Learning From Little Boys

by bakedgoldfish



Category: The West Wing
Genre: Humor, M/M
Language: English
Status: Completed
Published: 2003-04-09
Updated: 2003-04-09
Packaged: 2019-05-15 04:56:17
Rating: General Audiences
Warnings: Creator Chose Not To Use Archive Warnings
Chapters: 1
Words: 2,213
Publisher: archiveofourown.org
Story URL: https://archiveofourown.org/works/14783958
Author URL: https://archiveofourown.org/users/bakedgoldfish/pseuds/bakedgoldfish
Summary: "If boybands is all she's got in store for you, count yourself lucky."





	Learning From Little Boys

**Author's Note:**

> A copy of this work was once archived at National Library, a part of the [ West Wing Fanfiction Central](https://fanlore.org/wiki/West_Wing_Fanfiction_Central), a West Wing fanfiction archive. More information about the Open Doors approved archive move can be found in the [announcement post](http://archiveofourown.org/admin_posts/8325).

**Learning From Little Boys**

**by:** Baked Goldfish 

**Category:** a little Charlie/Zoey, Leo POV (backhandedly angsting over his divorce), songfic, trying to be humorous  
**Rating:** CHILD  
**Summary:** "If boybands is all she's got in store for you, count yourself lucky."  
**Spoilers:** War Crimes (post-ep)  
**Disclaimer:** TWW is by Aaron Sorkin, and "Gone" is by (by by) Justin Timberlake  & Wade Robson (I had to look that up.  I usually listen to Nine Inch Nails)  I own none of it.  And it's not fun to sue the so-obviously demented, so don't sue me, please.  
 **Author's Note:** Apologies to any and all NSYNC fans out there.  While I'm at it, apologies to the rest of you, too. 

You know, when I'd first walked in on Charlie and Zoey talking about NSYNC, I thought they were talking about a kitchen appliance.  I don't know, I'm a fifty-mumble year old politician.  I'm supposed to know about a boyband out of Miami?  I'm sorry, but that little thing called helping to run the country precluded me from listening to teen pop all these years.

But I walked in on the two of them talking about that... band.  What do you call a bunch of prettyboys who dance around on stage and sing?  AC/DC is a band.  The Rolling Stones, they're a band.  Even The Beatles were a band - but only after they stopped singing that saccharine-sweet crap.  Hell, even some of these newer kids that Mallory's students listen to are bands.  I couldn't name them if I tried, but if they play instruments, you know, they're bands. 

A bunch of guys in pleather prancing about under flashing lights and colored smoke is not a band.  It's an acid trip.

Where was I?  Oh, yeah.  Zoey, Charlie, boybands, blah blah blah.

It's a hot summer as it is, and today, the air conditioning decided to go out.  Well, none of these windows actually open, so the President, Charlie, Margaret and I decided that we'd keep the connecting doors open between our offices, and keep the door to the portico open in the Oval.  Keep a little air circulation going, right?  Right.  

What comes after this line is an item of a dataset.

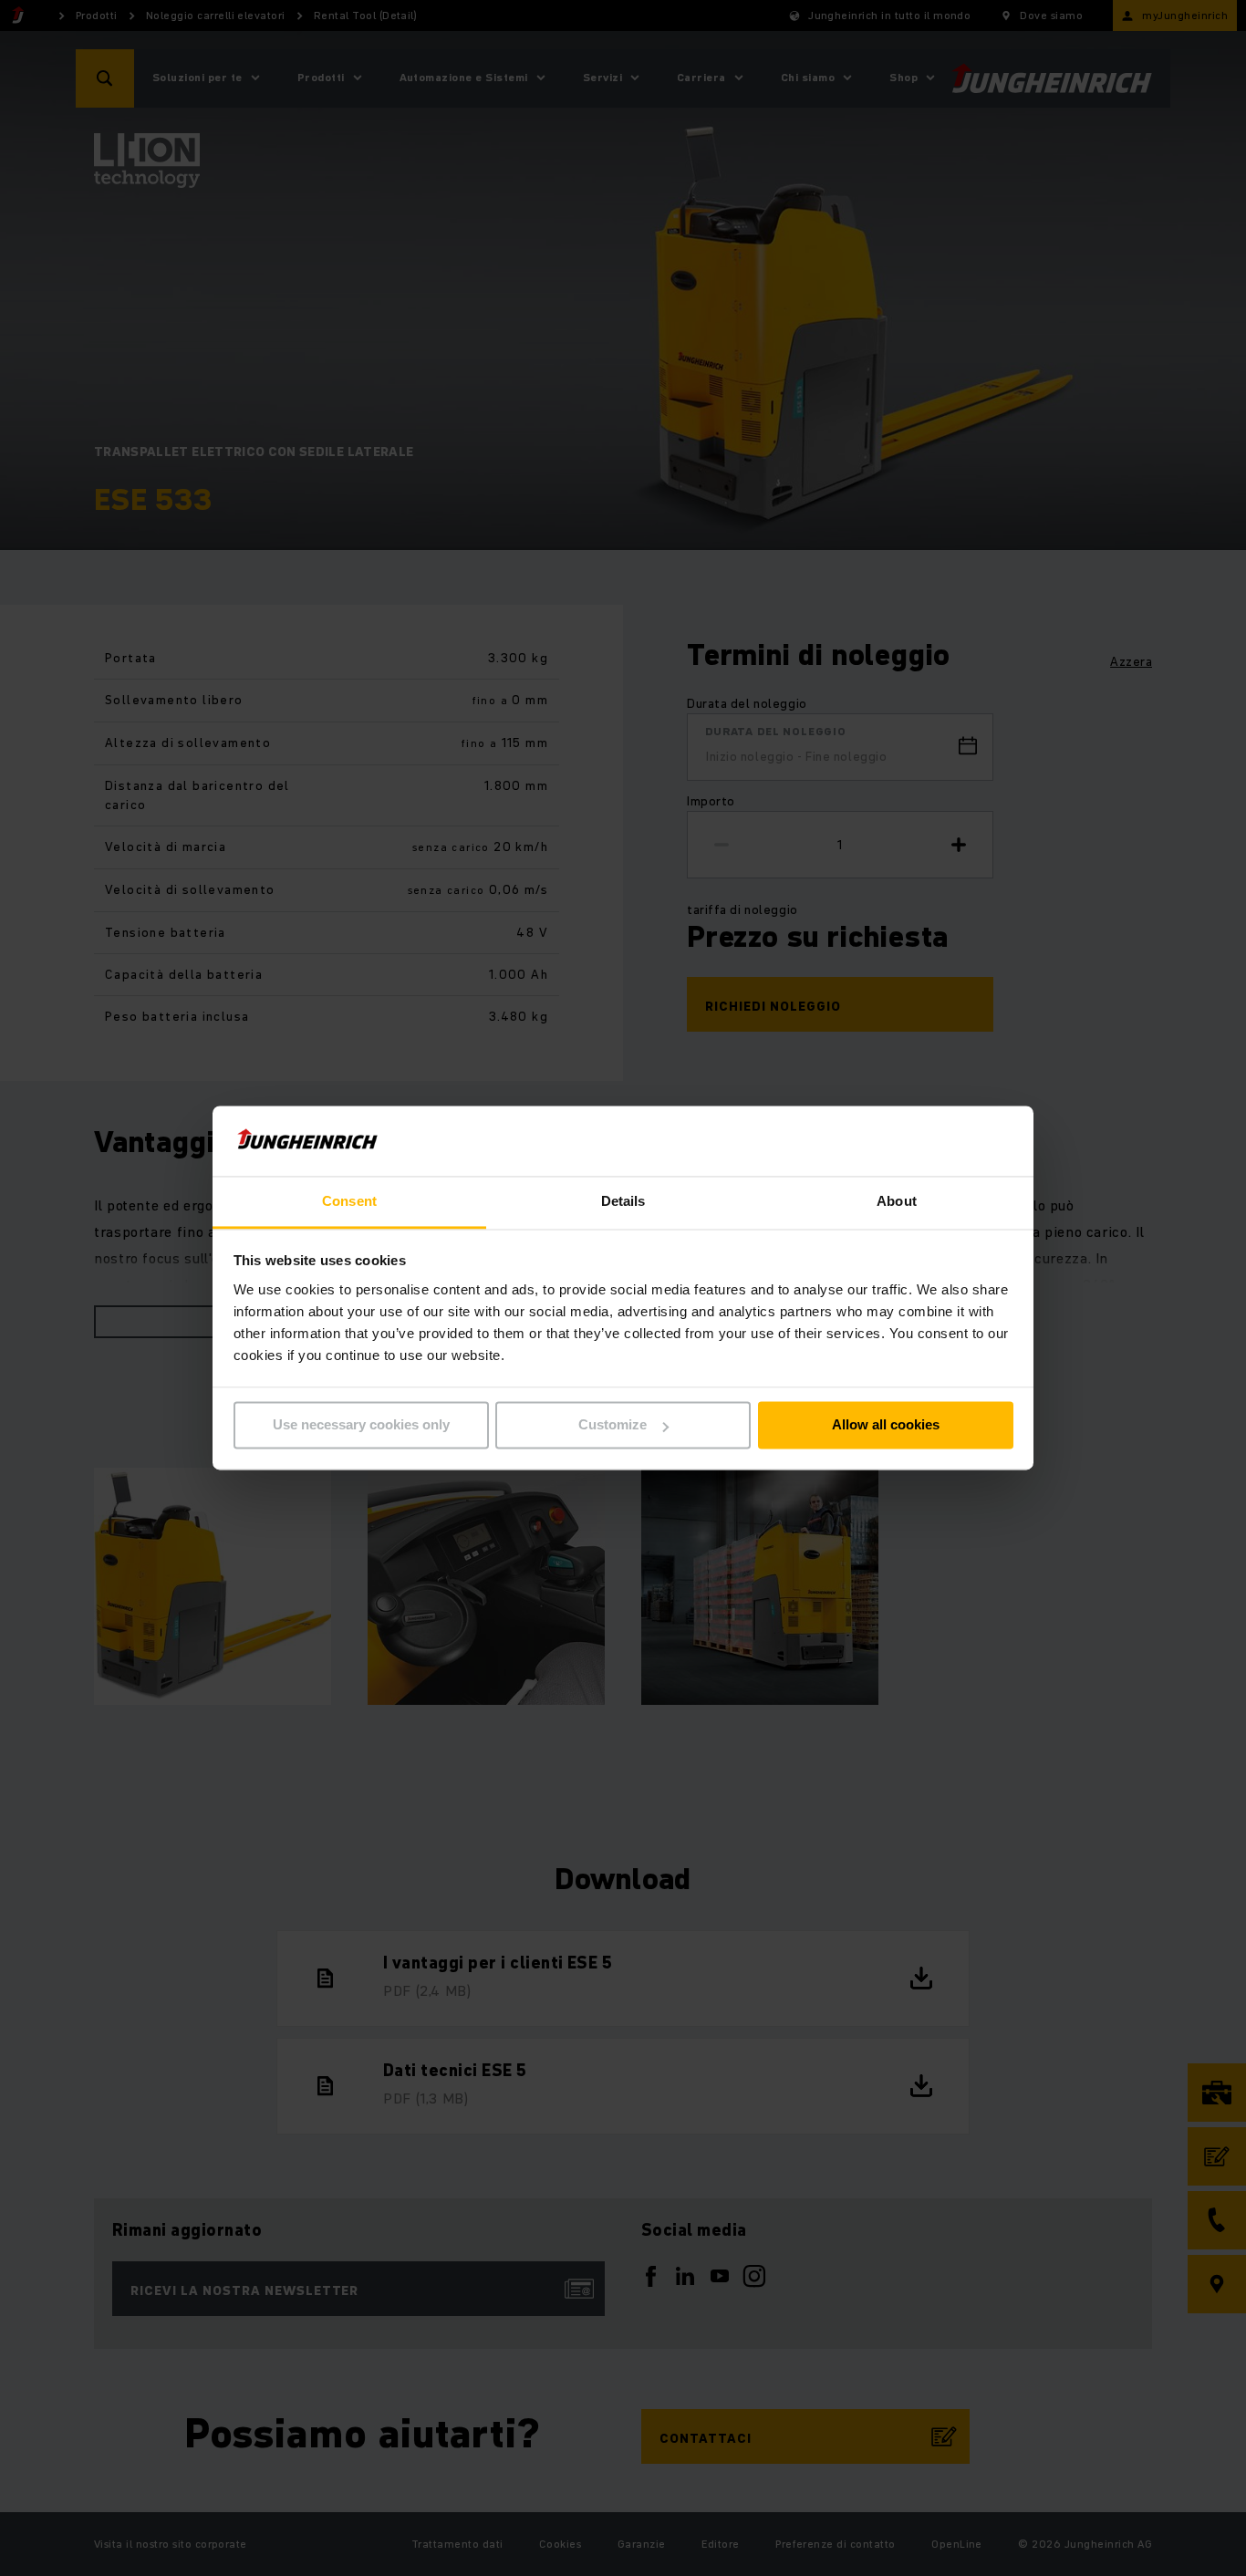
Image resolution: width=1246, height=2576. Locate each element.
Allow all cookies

So, I was walking over to Charlie, to get a file on whatever.  Jed was at a meeting with the leadership over in the Mural Room, so I just went through his office.  Wasn't really paying much attention to anything but the memo in my hands, so when I thought I'd heard Zoey say something about the sink being hot, needless to say, it came as a bit of a surprise to me.

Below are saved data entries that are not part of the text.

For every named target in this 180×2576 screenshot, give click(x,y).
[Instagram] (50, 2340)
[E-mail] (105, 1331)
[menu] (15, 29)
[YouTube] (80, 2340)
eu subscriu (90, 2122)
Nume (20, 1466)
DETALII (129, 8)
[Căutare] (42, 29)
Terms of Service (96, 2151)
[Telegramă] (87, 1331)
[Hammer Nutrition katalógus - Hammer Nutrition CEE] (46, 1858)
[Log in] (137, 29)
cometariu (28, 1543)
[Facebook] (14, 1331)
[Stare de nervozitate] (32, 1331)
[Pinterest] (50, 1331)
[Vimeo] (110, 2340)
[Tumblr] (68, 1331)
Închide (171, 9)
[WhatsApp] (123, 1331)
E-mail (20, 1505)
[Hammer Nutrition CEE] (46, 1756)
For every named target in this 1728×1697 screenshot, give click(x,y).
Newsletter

I looked up, and I'm pretty sure the surprise showed on my face in a vaguely comical way.  "Huh?" I said.  

"I said, the guys in NSYNC are hot," she repeated.  Still, I thought she was talking about a kitchen appliance.

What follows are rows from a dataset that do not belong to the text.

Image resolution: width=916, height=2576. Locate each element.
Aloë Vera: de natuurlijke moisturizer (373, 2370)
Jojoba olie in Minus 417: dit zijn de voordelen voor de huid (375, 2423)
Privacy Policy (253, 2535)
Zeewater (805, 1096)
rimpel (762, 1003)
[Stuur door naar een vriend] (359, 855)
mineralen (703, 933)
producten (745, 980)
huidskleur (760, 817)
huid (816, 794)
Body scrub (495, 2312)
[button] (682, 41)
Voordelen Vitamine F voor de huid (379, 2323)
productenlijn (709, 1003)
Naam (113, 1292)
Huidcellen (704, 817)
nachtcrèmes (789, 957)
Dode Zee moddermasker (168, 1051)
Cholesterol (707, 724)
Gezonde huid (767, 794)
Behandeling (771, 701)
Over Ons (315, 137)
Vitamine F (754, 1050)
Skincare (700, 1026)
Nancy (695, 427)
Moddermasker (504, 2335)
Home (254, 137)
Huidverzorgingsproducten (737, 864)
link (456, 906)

I must've still looked confused, because Charlie added,  "It's a band from Miami.  A bunch of guys who sing and stuff."

"And they're hot," Zoey said again.  Man, she must have it bad for 'em.  Kinda felt bad for Charlie.  I mean, Zoey's still young, and she'd never really had a serious boyfriend before Charlie.  She doesn't know what it does to a man's psyche to hear his girlfriend going on and on about a bunch of guys who don't even know she exists.

Well, scratch that.  Pretty sure they know she exists.  That must be even worse, now that I think of it.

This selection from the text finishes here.